I was not the only handler to do this--I watched rather a lot of very fine world-class handlers take 1-point runs in this particular Snooker set-up (there were 5 reds arranged in a circle fairly close together in the very middle, so a long-strided dog could easily take 2 reds almost with a bounce-jump). Still--that hurt us. Fortunately my partners hung in there, placing in the top halves of their height groups. But we dropped precipitously to 24th place. At this rate, we'll slip off the top 30 Qing teams by the end of the day. Arghh. I kick myself all day.

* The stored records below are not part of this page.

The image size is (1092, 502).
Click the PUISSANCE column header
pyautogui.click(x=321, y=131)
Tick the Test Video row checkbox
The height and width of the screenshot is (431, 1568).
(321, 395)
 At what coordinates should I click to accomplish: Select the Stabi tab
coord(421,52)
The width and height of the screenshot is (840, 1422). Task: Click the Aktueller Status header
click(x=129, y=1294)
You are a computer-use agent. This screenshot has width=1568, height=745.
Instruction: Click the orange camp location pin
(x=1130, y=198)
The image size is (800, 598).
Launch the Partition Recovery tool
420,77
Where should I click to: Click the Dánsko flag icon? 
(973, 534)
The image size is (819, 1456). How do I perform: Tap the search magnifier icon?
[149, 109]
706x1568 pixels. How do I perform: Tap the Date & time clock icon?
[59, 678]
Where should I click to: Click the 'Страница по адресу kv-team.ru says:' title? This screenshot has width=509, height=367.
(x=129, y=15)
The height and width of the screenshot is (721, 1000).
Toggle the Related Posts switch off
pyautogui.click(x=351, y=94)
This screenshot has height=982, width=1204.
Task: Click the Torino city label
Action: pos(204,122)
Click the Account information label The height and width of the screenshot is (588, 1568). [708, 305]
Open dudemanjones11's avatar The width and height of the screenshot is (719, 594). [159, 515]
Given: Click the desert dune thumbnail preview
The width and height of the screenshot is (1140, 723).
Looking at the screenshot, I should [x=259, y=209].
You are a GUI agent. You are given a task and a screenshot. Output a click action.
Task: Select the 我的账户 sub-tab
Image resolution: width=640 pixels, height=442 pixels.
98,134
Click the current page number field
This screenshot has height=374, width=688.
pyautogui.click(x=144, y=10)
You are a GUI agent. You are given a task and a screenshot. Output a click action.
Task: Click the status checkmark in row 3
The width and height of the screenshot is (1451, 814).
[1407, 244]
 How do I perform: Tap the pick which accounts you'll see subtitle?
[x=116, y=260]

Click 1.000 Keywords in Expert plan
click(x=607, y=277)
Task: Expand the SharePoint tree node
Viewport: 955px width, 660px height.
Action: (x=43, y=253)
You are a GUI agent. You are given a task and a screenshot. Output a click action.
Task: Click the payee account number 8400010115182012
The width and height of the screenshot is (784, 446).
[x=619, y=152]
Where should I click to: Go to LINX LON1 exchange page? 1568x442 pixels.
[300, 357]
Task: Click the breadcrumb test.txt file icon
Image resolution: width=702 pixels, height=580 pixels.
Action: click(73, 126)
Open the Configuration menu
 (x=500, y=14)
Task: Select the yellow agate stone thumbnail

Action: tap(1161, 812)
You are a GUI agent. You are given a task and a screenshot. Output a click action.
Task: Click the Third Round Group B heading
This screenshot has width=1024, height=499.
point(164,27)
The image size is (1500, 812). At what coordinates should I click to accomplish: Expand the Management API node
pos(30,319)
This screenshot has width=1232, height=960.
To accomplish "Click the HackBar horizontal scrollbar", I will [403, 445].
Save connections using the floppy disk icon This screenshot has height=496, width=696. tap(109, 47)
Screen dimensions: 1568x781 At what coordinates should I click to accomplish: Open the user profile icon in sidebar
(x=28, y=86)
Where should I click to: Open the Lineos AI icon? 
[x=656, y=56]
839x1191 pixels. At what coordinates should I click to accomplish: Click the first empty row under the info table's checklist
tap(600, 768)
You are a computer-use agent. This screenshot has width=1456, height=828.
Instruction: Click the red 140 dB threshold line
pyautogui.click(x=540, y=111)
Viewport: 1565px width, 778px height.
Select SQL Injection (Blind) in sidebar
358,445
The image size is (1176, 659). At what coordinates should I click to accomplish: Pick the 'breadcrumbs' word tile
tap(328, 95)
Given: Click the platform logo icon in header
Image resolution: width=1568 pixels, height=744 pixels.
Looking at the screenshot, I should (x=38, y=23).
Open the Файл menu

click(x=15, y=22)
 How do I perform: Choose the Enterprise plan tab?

Team Jumpers: OK, this is another event in which it's important simply to not E. Speed helps, but not nearly as much as staying on course helps. I watch my partners both run clean runs--not super fast, but clean. The pressure is on. I hate Team. In regular Jumpers, if I screw up, well, I've just screwed up one Jumpers run and just for me. In Team, if I screw up, I've screwed up potentially 5 whole classes for the weekend, making it necessary for 3 different people to try all 5 classes again on another weekend to try all over again to place in the top 50%. Arghhh.

We somewhat hope that a lot of the really fast dogs will end up with offcourses, giving us a better chance with dogs who aren't super fast, but--guess what--no one is Eing! Only a very few dogs are taking off courses. It turns out to be an easy-enough course to do. So suddenly it becomes about speed again, almost as much as about staying on course. That's the other thing I hate about Team--you hope for other teams to do worse than you so that you can qualify. That's not what most of agility is like.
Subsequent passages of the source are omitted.